TASK ITEM A: Copy the passage of the protest guide from "Before a protest make" to "books) with you.".
TASK ITEM B: Name every item that the protest guide says not to bring to a protest.
TASK ITEM C: Write the next part of the guide on dealing with police at protests, picking up after its final sentence.

This guide covers how to effectively interact with police at a protest. Though this won’t arise at every protest, sometimes police will intervene. It’s important to maintain a non-violent approach and work with the police as much as you can. Typically police are present at rallies simply to watch and make sure that it stays peaceful. The following guide will explore:


Basic rights in Canada

What to do if arrested



Before a protest make sure friends and family know where you’re going, so they can contact legal support if they suspect you’ve been arrested. Don’t bring drugs, weapons or personal information (such as address books) with you.

Keep a pen and paper on you to write down the names of anyone who might be arrested. Afterwards you can go to the station and ask what they are charged with. Write down the number for your province’s legal aid, either on a sheet of paper or in marker on your arm.


Know your rights

The Canadian Civil Liberties Association created a simple guide about your rights as a protester in Canada. It covers how to deal with being stopped by police, when you can be searched and much more. OPIRG Carleton also has a great guide.

An Activist’s guide to the law is a general overview of your rights as an activist.

This basic guide to interacting with police can be distributed before a protest. It goes over what to do in common situations where activists encounter police.

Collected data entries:
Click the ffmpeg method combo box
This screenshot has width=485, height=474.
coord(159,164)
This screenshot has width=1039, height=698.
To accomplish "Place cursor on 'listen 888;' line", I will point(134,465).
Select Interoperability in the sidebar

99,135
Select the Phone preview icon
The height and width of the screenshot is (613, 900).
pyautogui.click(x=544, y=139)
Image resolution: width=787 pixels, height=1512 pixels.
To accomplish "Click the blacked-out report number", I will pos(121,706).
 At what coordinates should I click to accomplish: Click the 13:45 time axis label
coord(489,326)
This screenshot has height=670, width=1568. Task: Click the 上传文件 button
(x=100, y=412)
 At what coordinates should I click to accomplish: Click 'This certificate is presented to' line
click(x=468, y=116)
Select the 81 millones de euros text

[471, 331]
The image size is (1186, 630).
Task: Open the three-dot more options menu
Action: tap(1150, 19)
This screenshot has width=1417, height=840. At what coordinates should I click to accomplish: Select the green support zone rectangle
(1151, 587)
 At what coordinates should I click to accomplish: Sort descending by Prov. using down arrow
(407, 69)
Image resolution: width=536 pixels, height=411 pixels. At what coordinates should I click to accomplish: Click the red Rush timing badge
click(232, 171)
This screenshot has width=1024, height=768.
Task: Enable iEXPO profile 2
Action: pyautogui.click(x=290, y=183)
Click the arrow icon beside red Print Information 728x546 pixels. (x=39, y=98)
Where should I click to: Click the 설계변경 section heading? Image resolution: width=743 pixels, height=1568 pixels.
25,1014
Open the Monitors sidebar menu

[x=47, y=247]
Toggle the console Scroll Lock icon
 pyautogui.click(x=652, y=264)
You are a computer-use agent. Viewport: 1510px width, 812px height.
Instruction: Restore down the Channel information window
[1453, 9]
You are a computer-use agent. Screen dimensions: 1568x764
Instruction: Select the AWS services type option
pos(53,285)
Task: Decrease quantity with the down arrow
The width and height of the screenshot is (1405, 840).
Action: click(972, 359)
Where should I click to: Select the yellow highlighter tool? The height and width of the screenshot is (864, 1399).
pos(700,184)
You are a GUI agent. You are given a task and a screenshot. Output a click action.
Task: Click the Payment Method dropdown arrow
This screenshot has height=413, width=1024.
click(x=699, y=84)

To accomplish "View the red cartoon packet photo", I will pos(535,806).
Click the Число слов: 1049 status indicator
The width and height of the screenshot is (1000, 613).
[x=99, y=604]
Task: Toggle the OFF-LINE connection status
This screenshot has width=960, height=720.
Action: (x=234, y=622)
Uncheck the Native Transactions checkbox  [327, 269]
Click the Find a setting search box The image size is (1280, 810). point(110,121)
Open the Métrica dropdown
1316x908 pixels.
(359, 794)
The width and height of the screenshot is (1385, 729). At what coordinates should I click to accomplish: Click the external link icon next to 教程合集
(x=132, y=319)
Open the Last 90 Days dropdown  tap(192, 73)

ANSWER BOX A:
Before a protest make sure friends and family know where you’re going, so they can contact legal support if they suspect you’ve been arrested. Don’t bring drugs, weapons or personal information (such as address books) with you.

ANSWER BOX B:
Drugs
Weapons
Personal information (such as address books)

ANSWER BOX C:
The Law Union of Ontario’s post G20 action guide is an essential guide for Canadian activists who have been wronged by police. Though it focuses on Ontario, it is a useful primer for all activists to understand their rights. Included in it are details about what your rights are, how to file a complaint or sue the police and making human rights complaints. 

The biggest exception is Quebec, where privacy laws are much stricter and you must get permission before taking a photo of someone on the street.


If arrested

Co-operate as much as possible.

Ask for legal counsel.

Ask to know what you are charged with.

Do not lie. It is your right to not talk to police, but if you lie you could be charged with obstructing justice.

Explain if you require specific accomodations or have a medical condition right away and where others can hear. 



You can walk away from a police officier unless they have detained or arrested you. If you are detained you have a right to know why. If police are questioning you while you are detained you do not have to answer.

Always document any incidents with police. Record the officier’s badge number, name and get contact information from any witnesses. Legal observers can be a big help.